• TASK TO CARRY OUT: Nothing but the lines below from the one with "Click the silver second-place badge icon" through the one with "The height and width of the screenshot is (760, 994)." should be output, each exactly as given, and no pictures.

• DATA FOR THIS EXERCISE:
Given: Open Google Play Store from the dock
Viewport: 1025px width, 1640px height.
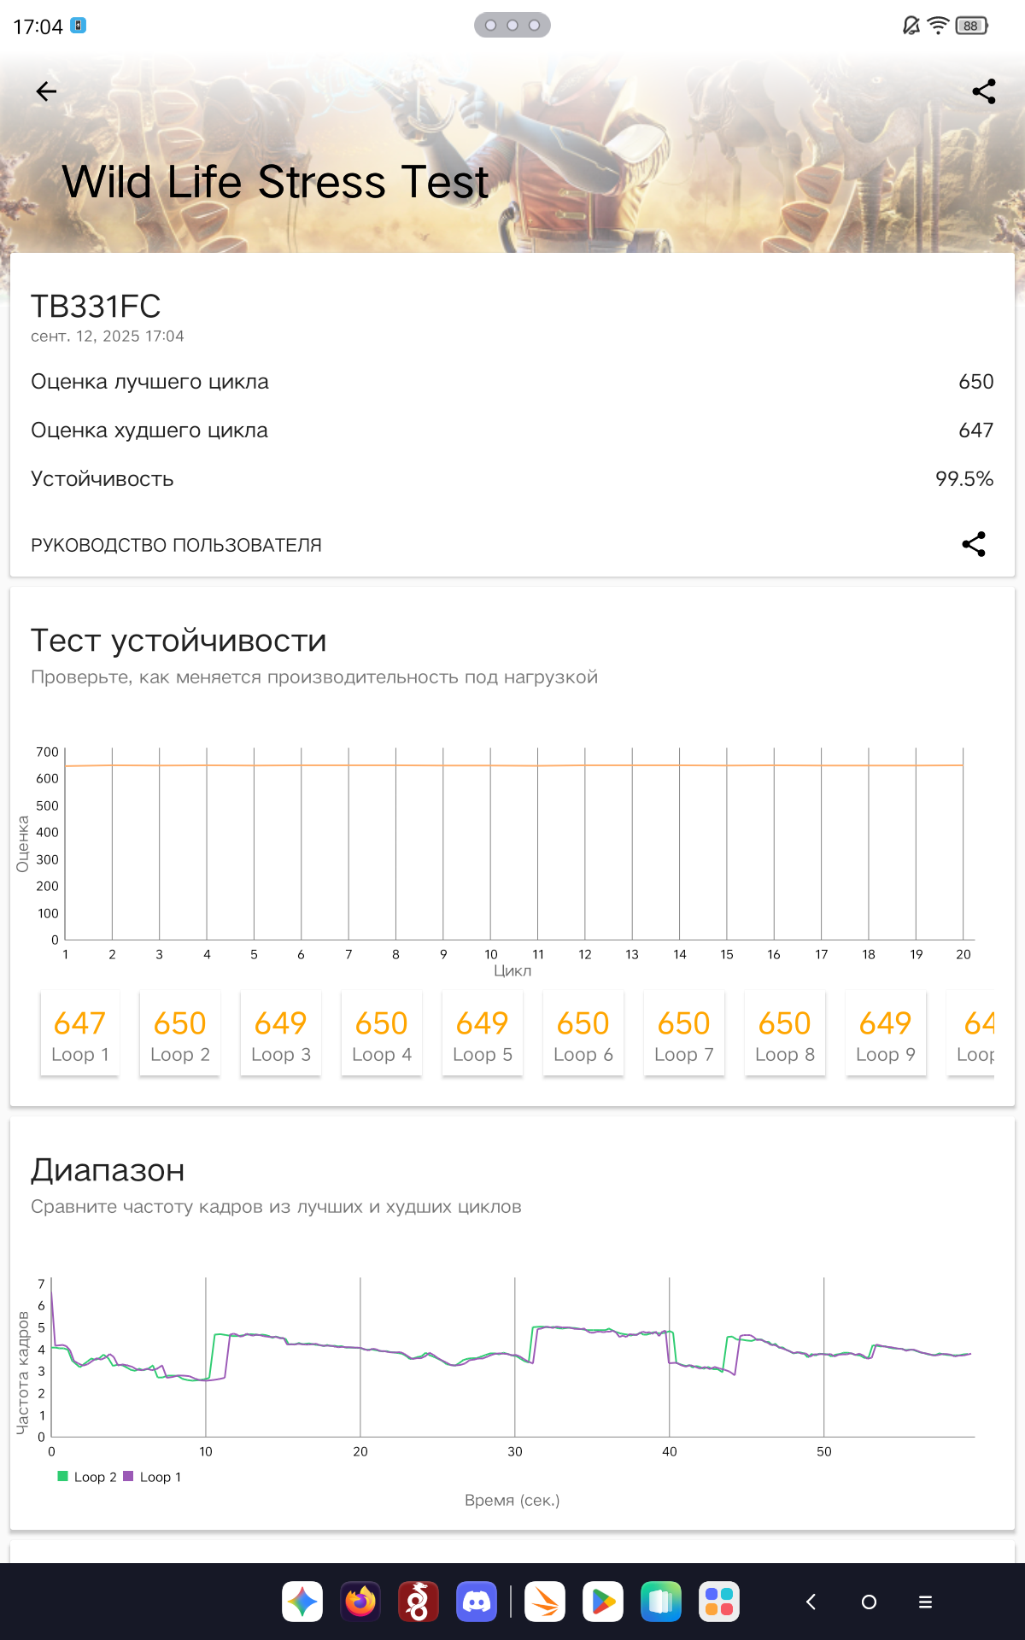Looking at the screenshot, I should pos(603,1602).
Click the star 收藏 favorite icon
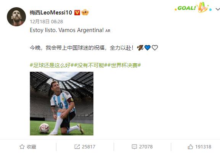The height and width of the screenshot is (153, 220). pyautogui.click(x=22, y=147)
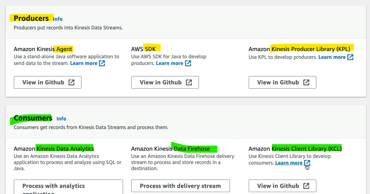The width and height of the screenshot is (370, 194).
Task: Click external link icon after KCL Learn more
Action: [307, 163]
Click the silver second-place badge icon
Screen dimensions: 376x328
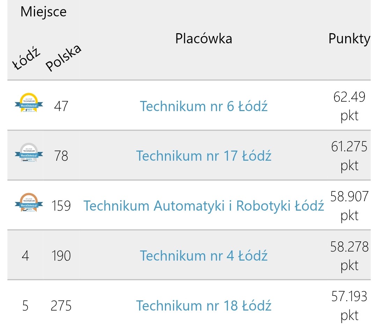(29, 153)
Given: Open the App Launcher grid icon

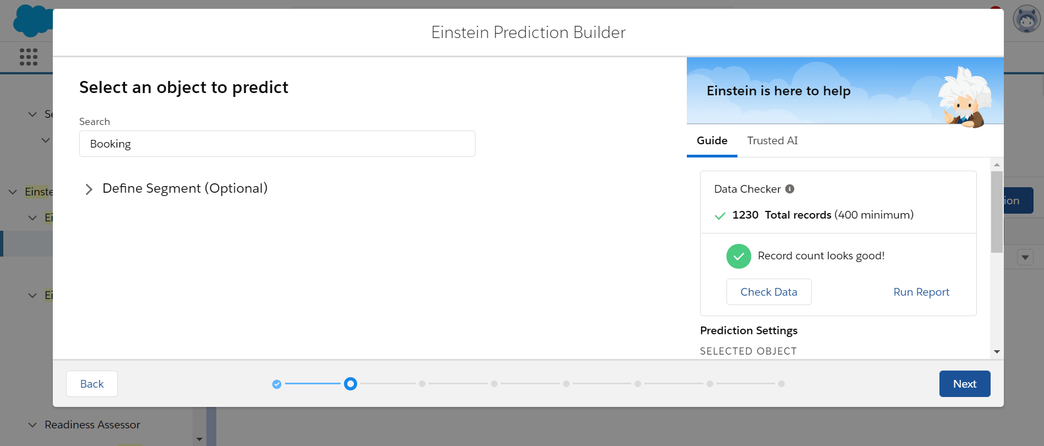Looking at the screenshot, I should pos(29,57).
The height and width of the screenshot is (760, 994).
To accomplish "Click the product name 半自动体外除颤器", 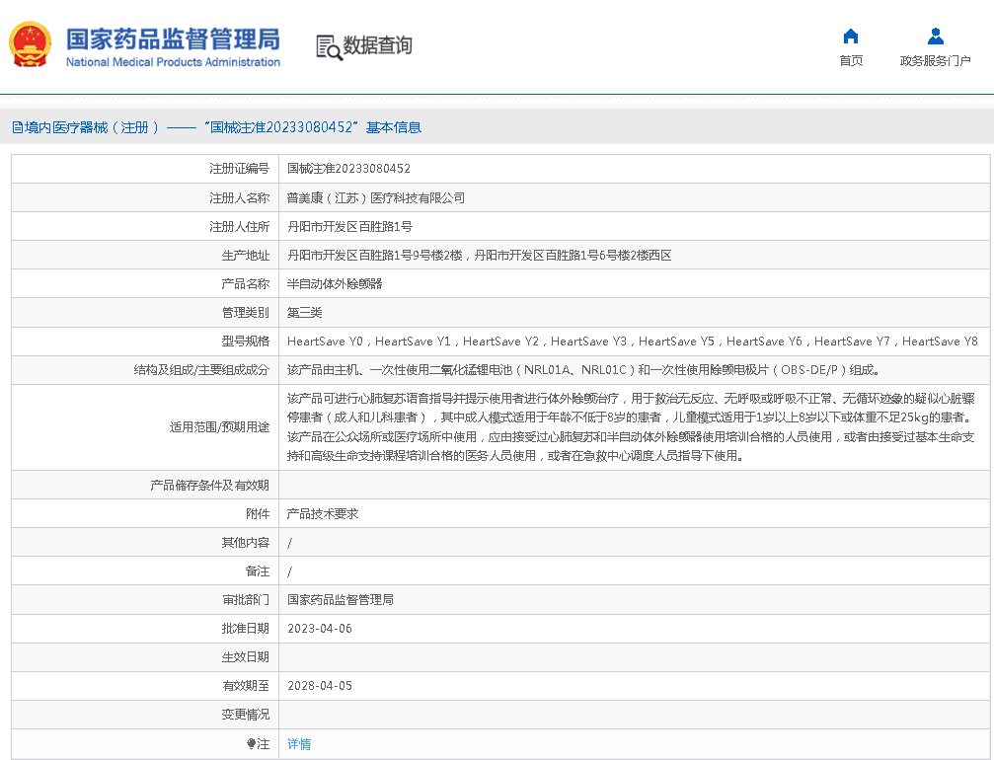I will (334, 283).
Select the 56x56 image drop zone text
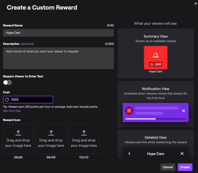The width and height of the screenshot is (198, 173). (x=51, y=143)
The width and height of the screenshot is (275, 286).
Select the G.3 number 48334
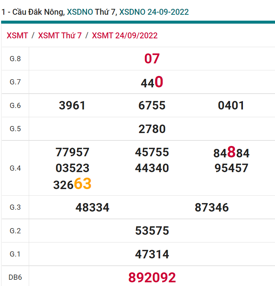tap(93, 207)
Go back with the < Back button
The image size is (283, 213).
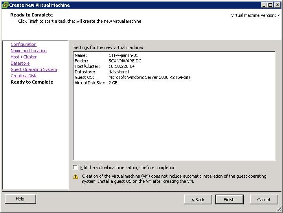(198, 200)
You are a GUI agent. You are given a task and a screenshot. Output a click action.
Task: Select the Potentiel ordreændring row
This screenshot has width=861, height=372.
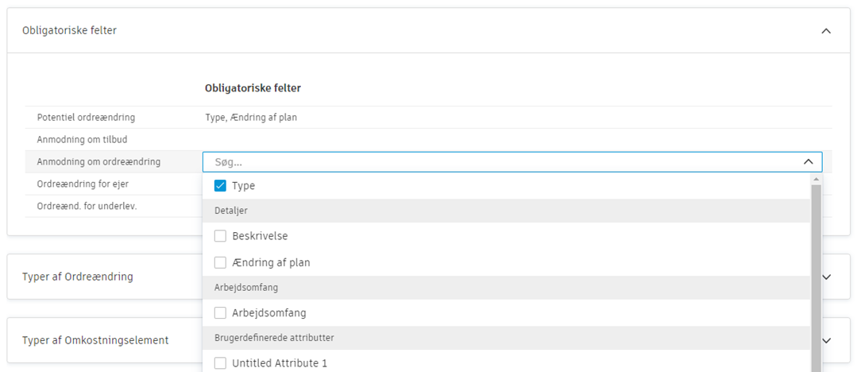(x=86, y=118)
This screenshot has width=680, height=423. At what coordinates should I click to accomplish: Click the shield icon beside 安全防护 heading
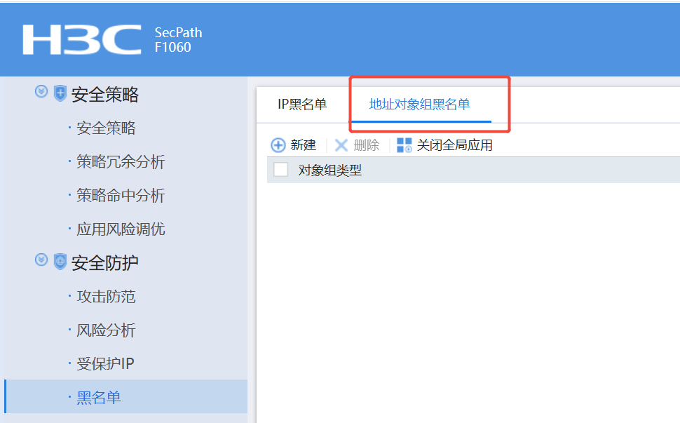(60, 262)
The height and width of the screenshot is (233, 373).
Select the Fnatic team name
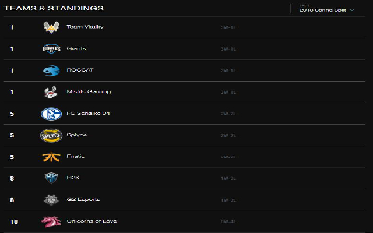pos(76,156)
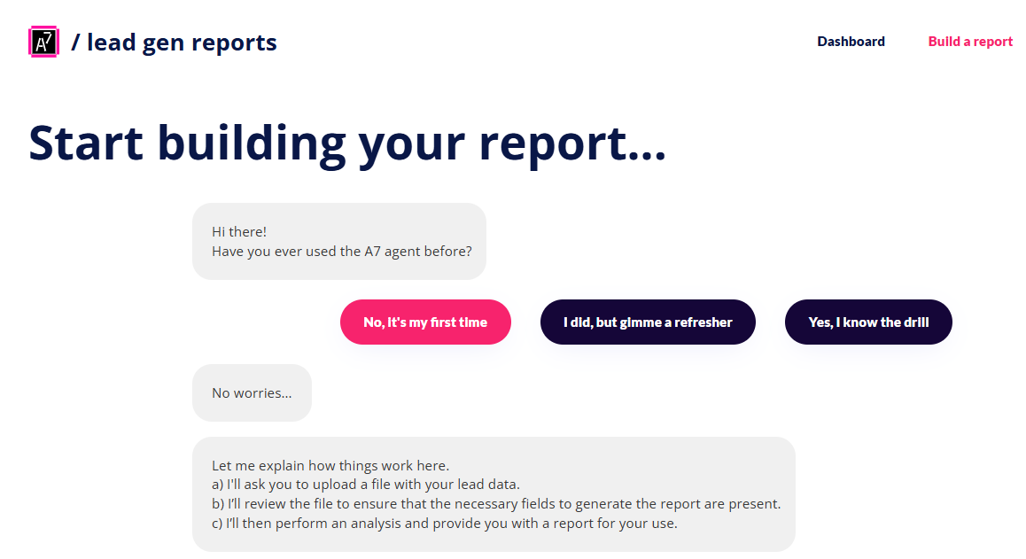Click step a) about uploading a file
1026x559 pixels.
pyautogui.click(x=366, y=485)
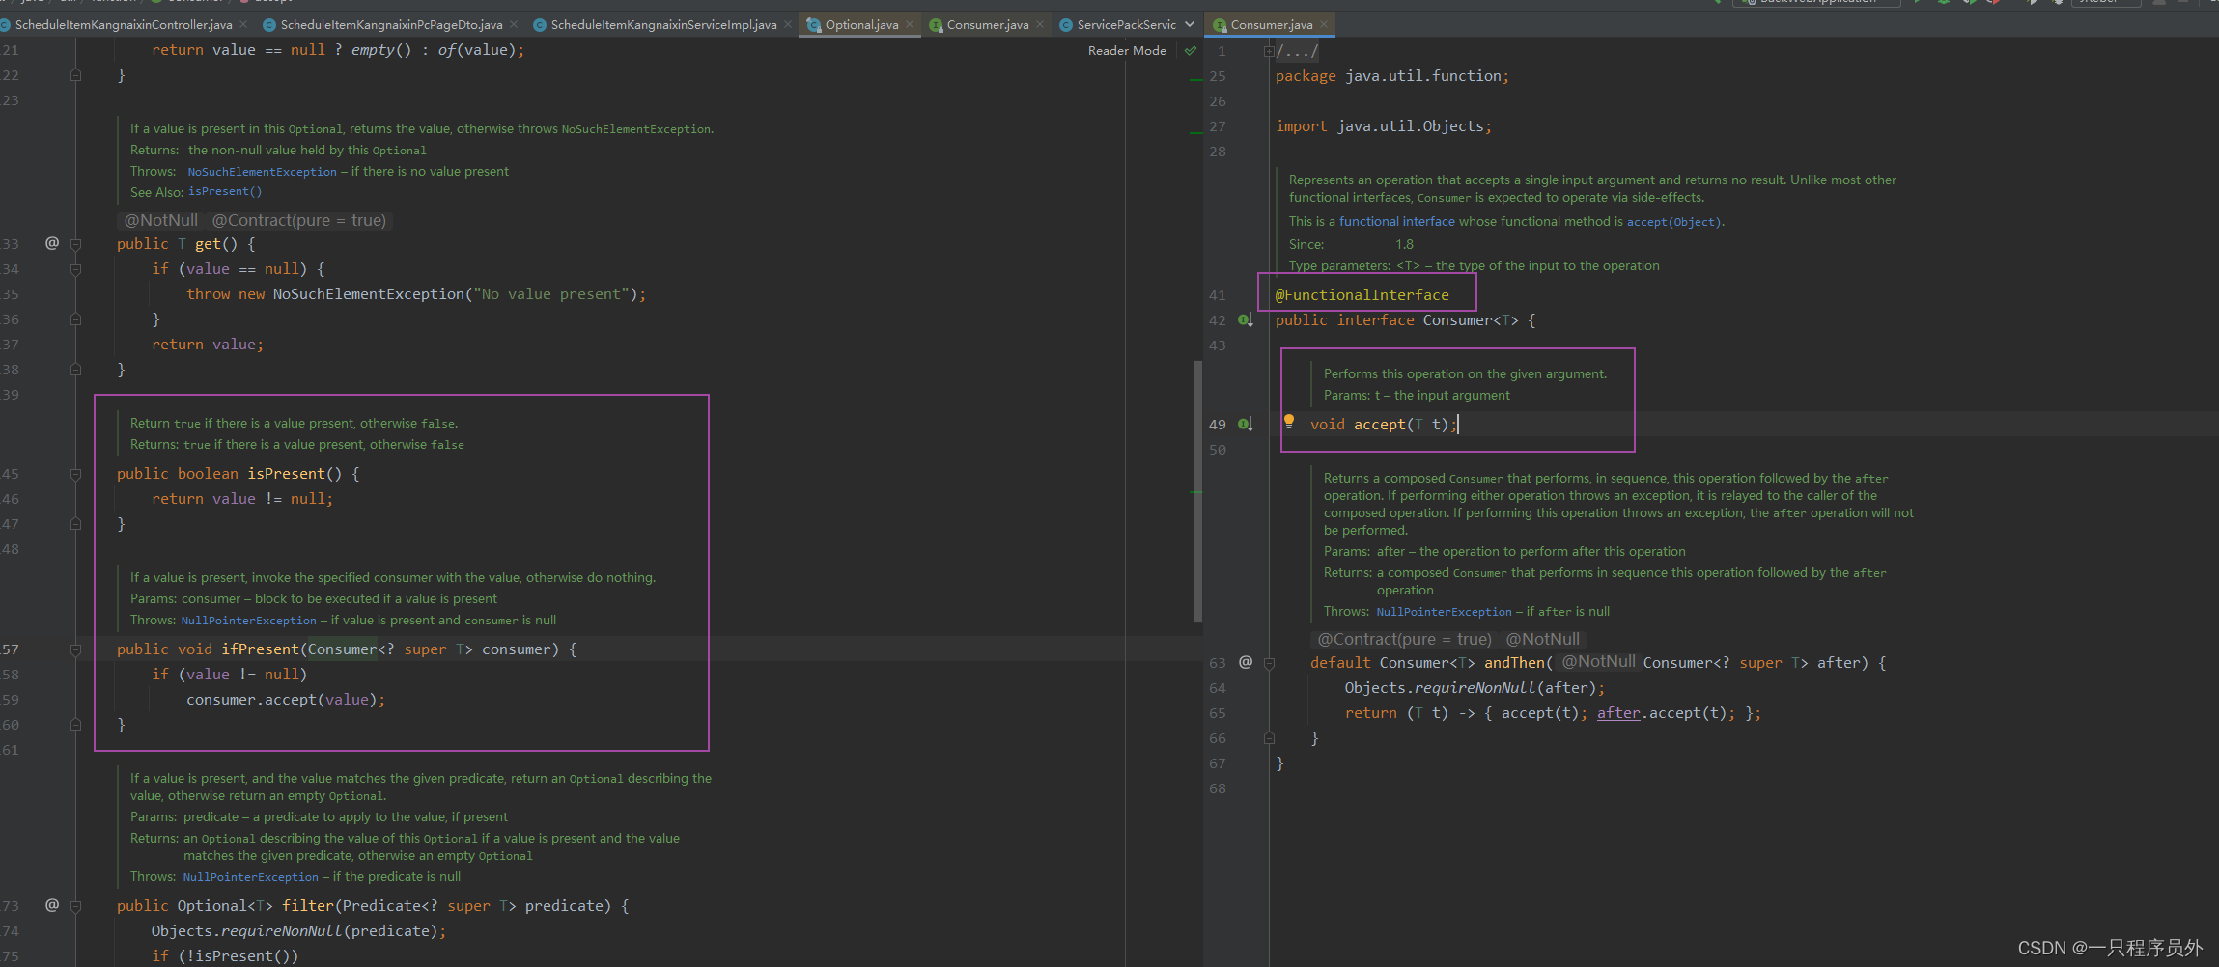Click implementations gutter icon beside accept method
Screen dimensions: 2219x967
pos(1246,424)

• ANSWER FOR THE TASK:
Click the silver second-place badge icon
Screen dimensions: 376x328
(29, 153)
Given: Open the App Launcher grid icon

Looking at the screenshot, I should pos(29,57).
The height and width of the screenshot is (760, 994).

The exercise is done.